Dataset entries

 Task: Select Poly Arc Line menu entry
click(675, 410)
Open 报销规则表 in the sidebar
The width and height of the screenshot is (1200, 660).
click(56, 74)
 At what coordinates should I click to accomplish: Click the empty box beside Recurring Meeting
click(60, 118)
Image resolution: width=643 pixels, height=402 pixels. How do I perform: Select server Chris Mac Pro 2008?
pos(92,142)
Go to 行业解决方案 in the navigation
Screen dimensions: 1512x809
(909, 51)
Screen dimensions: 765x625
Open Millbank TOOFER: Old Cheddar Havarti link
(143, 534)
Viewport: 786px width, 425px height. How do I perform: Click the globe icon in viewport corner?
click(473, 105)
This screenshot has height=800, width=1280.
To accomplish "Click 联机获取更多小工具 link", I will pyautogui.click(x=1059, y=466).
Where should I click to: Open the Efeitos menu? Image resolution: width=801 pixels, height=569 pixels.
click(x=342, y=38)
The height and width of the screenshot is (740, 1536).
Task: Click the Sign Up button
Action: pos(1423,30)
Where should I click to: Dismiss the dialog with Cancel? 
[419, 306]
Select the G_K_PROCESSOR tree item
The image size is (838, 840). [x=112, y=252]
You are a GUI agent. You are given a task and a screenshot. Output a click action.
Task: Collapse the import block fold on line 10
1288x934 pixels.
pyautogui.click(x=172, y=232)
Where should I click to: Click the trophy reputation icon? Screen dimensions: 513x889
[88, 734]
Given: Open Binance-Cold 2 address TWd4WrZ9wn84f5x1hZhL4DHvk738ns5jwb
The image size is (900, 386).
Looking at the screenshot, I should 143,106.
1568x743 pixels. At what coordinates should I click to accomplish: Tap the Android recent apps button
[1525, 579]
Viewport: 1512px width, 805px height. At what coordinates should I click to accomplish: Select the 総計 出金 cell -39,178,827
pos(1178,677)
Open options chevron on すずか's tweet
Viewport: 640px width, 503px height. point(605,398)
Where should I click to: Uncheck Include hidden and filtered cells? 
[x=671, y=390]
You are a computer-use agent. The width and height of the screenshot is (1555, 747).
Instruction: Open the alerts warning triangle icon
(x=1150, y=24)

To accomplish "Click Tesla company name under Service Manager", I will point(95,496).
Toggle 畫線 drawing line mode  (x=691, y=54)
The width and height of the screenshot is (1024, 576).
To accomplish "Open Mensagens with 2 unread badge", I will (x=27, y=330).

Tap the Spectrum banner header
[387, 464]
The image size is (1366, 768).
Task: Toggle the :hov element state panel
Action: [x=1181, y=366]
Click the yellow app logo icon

Problem to work on :: Wherever a line of the records above contains the string "agent", copy that line out.

Answer ::
You are a GUI agent. You are given a task and a screenshot. Output a click action.
You are a computer-use agent. The width and height of the screenshot is (1555, 747).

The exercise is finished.